Advertisement

Hop on a treadmill at your desk: It works!

Share
Times Staff Writer

Those zany “walk and work” researchers at Mayo Clinic may be on to something.

Dr. James Levine, an endocrinologist and professor of medicine in Rochester, Minn., has fresh evidence that it’s not only possible to perform routine office work while walking very slowly on a treadmill built into a workstation, but the worker may burn about 120 extra calories an hour while doing so.

Under laboratory conditions, 15 obese volunteers boosted their regular energy expenditure of 72 calories an hour to 191 calories an hour when they traded a chair for a treadmill moving at about 1 mile per hour.

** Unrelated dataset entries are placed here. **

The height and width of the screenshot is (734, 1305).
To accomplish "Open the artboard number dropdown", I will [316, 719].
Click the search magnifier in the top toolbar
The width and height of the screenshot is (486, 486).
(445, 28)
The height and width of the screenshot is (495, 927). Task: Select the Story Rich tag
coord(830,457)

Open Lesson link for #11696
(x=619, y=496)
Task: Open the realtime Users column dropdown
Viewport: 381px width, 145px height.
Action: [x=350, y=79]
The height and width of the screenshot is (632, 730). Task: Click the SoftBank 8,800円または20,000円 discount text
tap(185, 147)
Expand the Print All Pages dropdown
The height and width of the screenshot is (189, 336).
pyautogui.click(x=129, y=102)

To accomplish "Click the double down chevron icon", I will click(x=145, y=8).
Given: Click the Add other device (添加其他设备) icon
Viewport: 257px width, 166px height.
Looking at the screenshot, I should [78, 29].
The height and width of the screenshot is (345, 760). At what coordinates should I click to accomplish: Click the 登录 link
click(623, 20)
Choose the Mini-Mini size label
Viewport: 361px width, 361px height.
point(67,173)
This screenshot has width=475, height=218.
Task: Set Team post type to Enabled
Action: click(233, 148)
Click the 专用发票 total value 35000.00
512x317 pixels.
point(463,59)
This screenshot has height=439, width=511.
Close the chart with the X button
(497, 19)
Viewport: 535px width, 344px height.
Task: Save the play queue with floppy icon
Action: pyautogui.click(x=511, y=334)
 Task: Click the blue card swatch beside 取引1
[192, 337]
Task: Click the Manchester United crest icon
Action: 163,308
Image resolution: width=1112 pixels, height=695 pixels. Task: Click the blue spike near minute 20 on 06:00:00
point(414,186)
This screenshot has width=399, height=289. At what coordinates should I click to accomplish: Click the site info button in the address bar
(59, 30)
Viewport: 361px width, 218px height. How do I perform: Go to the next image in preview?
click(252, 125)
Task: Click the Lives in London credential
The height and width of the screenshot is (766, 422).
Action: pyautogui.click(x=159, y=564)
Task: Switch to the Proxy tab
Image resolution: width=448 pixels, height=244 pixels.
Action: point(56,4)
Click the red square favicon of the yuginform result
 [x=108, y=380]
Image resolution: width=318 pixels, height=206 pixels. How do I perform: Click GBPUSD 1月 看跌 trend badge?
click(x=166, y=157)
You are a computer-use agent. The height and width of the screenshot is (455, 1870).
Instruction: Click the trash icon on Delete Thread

Even working only three hours a day on the treadmill could translate, conservatively, into a weight loss of 2 pounds a month.

Advertisement

Levine has followed up on the study, which was published in last week’s issue of the British Journal of Sports Medicine, with a much bigger test of the system at three Fortune 20 firms and one smaller company. Those findings have yet to be published, but preliminary results are promising. Many of the workers have asked to keep their treadmills.

Shrugging off occasional snickers, Levine believes the calorie-burning potential for his obese patients is enormous. “This is a way of burning a lot of calories painlessly,” he says.

He also reports that it’s actually very hard to fall off the back of the treadmill while working. “Even if you get transfixed by the world’s most fascinating e-mail or you finally got that promotion and you’re so stunned you stop moving your legs, you still remember to take that step forward at the critical last moment. I’ve never seen someone fall off the back.”

*

Even next to nothing’s better than nothing

For those who’ve adopted a zero-exercise policy, here’s a reason to rethink that strategy.

In a study of 464 postmenopausal women divided into four exercise groups, Dr. Timothy Church of Pennington Biomedical Research Center in Baton Rouge, La., found that women who performed just 72 minutes of exercise a week over a six-month period got a 4.2% boost in cardiovascular benefits over participants who did nothing at all.

The results were based on standard measures of oxygen consumption while exercising.

Although 4.2% may not sound like much, the completely sedentary person will generally lose 1% to 2% in fitness each year, says Church.

Church also found a “dose response” to exercise. Subjects who exercised 136 minutes a week (close to the current public health recommendation of 150 minutes) gained 6% in fitness and those who exercised 192 minutes gained 8%.

Advertisement

“This provides evidence that something is better than nothing” for those who’ve stopped exercising because they can’t get the recommended amount, says Church. “This is a positive message for the couch potato.”

*

Luring couch potatoes into a fitness Web

The Internet -- usually associated with luring hunch-shouldered Web surfers into chairs rather than getting them moving -- may be just as effective as printed materials in motivating sedentary adults to exercise, says a new study published last week in the Archives of Internal Medicine.

Lead author Bess Marcus, a psychologist at the Miriam Hospital and Brown Medical School in Providence, R.I., randomly assigned 249 highly sedentary adults to one of three groups.

A “tailored Internet” group received materials over the Internet geared to their fitness goals, including tips for maintaining a fitness regimen. The group kept daily online activity logs and received online questionnaires. A “tailored print” group received similar information through the mail.

A third, “non-tailored” Internet group received links to basic physical activity websites and was asked to complete logs and questionnaires online, but did not receive feedback reports.

After six months, the tailored Internet group was logging about 120 minutes of activity a week, the tailored print group was doing about 113 minutes, and the non-tailored Internet group was bringing up the rear with 90 minutes.

Advertisement

“Print-based and mail-based approaches for years have consistently shown effective results,” says Marcus. “So finding that this Internet program works just as well means we can offer programs to many more people at the same time, without any additional cost. From a public health perspective, that’s very exciting.”